Sammy and Juliana in Hollywood
“Viet Nam or no Viet Nam—honesty’s the best policy.”
“Shit. That’s a gringo thing.”
“Honesty’s not a gringo thing.” That was Angel. That was her voice. “You’re full of it. You think gringos are honest. You’re full of it, René.”
“Ooouuuuhhh, Angel!” That would be Gigi’s voice. “Da le gas, baby!”
I was laughing. Yeah, yeah. I could laugh. Not a lot. But I could laugh.
“You have a nice laugh, Sammy.” Angel was looking at me. I looked away. I don’t know. I just looked away.
“So what the hell am I supposed to do?”
“Give it a rest, Gigi. Who knows? Who the hell knows? You think I know, Gigi? I don’t. You think René knows?”
“Tell him you love him, Gigi.”
“You’re full of shit, René. You can’t lie to a guy like that. It’s Pifas.”
“You think women don’t lie to guys?

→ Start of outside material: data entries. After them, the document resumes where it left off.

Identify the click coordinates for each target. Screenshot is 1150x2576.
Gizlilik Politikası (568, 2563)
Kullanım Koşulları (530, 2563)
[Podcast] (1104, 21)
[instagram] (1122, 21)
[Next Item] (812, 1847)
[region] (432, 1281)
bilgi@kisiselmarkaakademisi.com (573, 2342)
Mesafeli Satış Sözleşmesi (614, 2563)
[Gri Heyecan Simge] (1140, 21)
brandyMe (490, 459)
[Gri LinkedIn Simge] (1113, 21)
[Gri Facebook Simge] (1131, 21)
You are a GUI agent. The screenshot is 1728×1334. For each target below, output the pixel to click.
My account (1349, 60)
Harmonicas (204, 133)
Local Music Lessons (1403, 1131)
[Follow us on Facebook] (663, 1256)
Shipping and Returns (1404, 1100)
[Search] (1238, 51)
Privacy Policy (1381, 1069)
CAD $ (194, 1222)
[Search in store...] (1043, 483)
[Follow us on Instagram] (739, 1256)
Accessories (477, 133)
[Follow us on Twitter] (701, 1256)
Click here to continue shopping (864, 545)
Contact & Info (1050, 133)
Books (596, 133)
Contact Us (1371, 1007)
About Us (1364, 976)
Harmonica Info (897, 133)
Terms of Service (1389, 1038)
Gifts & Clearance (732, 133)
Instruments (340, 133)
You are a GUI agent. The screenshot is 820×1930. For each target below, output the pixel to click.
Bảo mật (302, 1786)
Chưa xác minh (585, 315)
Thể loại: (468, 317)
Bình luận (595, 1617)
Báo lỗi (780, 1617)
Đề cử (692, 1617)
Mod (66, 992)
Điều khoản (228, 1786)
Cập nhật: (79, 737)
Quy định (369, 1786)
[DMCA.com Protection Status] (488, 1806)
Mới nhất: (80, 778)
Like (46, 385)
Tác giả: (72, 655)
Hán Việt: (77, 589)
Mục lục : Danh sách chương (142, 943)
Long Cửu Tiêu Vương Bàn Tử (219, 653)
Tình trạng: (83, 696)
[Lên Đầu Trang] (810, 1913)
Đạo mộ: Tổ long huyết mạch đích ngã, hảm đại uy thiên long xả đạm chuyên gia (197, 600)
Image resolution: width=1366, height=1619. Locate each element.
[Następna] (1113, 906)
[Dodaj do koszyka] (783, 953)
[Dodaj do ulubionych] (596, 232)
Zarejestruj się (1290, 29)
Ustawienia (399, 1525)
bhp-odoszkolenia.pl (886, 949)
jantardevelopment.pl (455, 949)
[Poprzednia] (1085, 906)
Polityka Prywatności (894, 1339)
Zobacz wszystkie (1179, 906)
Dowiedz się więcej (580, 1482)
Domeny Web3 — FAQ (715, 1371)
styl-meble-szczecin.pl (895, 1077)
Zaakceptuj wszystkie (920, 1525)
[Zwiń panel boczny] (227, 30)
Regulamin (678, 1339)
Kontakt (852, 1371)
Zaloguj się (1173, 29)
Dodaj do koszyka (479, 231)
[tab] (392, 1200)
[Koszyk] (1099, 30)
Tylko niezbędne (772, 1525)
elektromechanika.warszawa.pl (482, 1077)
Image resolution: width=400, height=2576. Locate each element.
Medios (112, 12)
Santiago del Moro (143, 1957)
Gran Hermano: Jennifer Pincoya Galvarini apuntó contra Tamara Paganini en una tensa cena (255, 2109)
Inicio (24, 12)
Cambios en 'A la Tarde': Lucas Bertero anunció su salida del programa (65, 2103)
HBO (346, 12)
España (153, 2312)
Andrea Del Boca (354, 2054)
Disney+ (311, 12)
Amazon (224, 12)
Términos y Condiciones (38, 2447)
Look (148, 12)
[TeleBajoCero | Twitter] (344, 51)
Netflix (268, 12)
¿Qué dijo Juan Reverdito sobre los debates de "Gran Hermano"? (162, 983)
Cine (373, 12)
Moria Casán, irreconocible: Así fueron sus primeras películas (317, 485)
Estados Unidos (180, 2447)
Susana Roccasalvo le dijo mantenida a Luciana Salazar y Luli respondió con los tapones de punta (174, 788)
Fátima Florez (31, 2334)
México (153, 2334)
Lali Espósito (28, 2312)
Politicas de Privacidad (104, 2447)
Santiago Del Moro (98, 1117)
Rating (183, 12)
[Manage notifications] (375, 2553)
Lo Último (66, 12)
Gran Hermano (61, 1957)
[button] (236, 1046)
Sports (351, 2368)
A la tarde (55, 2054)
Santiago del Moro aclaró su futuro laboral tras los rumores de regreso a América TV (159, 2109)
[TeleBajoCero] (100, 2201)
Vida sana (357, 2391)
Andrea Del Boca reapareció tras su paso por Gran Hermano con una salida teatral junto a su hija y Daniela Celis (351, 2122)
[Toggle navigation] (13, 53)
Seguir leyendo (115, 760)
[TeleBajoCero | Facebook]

Sammy, you really have your head up your ass.”
Gigi took the cigarettes out of my shirt pocket.
“Help yourself,” I said.
She broke out laughing. She had a killer laugh. I could see why Charlie was crazy for her. I could see that. She lit a cigarette. “What would it hurt, if I lied to him?”
“So he comes home from Nam and he expects to marry you, right? And you tell him, Oh, I forgot to tell you, I’m dating Charlie Gladstien, that gringo.”
“It’s not settled whether he’s a gringo or not,” Gigi said.
“Yeah, yeah.” That’s what I said. Yeah, yeah.
“So I break his heart when he comes home.”
When he comes home. “Look,” I said. “René’s right. Just lie to him. Tell him you love him. He’s fighting a war. He’s going through all kinds of shit. Hell, lie to him. Make a mess now. Clean it up later. Like cooking dinner.”
“Right,” René said. Not that he knew anything about cooking dinner. He knew about eating. He knew about that. Cleaning up? I don’t know.
Gigi looked over at Angel. “Why not?” she said. “What could it hurt?”
“And besides,” Gigi said, “he’s just lonely. When he gets back, he won’t even want me. He’ll go back to being Pifas. I mean, can you see that guy working steady. Being a father? Can anybody picture that?” She took a drag from her cigarette. “I’ll tell him I’ll marry him. That’s what I’ll tell him.”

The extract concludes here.